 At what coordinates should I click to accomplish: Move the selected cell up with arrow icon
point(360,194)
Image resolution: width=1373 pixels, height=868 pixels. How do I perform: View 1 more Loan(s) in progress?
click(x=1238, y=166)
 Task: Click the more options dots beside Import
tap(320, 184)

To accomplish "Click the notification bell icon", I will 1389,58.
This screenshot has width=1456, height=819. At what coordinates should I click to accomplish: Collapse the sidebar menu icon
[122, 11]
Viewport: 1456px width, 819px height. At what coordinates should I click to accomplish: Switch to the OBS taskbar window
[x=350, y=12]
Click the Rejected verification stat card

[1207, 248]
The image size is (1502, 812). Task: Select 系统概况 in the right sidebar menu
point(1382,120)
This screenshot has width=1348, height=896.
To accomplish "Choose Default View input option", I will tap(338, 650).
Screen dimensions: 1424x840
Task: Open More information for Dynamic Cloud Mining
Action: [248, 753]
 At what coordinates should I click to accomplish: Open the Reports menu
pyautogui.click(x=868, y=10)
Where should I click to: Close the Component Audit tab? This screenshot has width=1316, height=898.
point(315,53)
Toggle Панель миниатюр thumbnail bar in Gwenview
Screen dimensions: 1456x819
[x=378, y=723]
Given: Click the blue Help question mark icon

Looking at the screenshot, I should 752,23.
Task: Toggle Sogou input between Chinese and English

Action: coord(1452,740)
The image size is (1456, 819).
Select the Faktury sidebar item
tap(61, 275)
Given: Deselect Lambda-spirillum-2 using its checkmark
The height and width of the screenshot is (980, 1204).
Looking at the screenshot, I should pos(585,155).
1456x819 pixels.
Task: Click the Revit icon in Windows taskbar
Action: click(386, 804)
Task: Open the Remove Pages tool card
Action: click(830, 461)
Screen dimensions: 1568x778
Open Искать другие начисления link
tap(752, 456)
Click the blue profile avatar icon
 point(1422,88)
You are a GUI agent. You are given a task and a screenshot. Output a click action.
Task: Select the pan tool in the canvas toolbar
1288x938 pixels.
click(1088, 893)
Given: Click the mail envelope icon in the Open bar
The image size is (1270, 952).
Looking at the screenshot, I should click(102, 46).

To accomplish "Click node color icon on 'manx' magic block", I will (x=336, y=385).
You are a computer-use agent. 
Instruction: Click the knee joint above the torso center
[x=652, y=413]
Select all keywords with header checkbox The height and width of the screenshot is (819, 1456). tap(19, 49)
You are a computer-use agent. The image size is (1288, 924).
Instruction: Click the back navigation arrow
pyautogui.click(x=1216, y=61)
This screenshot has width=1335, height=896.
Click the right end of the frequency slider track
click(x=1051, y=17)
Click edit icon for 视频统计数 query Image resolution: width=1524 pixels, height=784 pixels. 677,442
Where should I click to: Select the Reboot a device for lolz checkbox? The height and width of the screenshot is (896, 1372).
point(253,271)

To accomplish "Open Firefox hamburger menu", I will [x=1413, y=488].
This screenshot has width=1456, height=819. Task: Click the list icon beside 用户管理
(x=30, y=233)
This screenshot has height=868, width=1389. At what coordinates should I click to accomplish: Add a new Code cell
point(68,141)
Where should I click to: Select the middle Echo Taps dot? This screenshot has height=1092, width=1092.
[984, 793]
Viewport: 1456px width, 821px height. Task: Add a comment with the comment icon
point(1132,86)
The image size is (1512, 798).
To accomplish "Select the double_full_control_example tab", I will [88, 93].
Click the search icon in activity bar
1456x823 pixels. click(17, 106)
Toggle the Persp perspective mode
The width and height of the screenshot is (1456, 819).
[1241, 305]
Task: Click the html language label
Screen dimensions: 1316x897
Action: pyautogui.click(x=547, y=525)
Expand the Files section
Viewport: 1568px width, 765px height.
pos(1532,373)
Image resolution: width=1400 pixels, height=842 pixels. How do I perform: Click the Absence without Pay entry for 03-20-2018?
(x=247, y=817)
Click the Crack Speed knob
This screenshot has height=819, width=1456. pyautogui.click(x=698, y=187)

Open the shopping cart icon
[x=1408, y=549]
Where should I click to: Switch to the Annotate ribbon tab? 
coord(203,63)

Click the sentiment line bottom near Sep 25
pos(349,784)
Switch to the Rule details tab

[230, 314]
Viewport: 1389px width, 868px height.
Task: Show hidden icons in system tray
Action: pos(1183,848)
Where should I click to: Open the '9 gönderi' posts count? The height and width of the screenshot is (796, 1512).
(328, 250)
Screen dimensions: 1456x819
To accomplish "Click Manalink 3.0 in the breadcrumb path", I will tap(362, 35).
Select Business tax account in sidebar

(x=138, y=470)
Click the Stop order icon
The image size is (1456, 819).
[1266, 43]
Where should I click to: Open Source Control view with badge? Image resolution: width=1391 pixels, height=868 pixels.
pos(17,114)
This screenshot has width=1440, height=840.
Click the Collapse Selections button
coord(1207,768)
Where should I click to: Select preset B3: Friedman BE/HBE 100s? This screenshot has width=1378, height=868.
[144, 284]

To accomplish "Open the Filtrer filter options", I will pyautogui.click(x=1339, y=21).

------------------------

Work order ▸
Show every line above in which the word "computer" occurs.

Expected answer ▸
You are a computer-use agent. 
You are a computer-use agent. The image size is (1288, 924).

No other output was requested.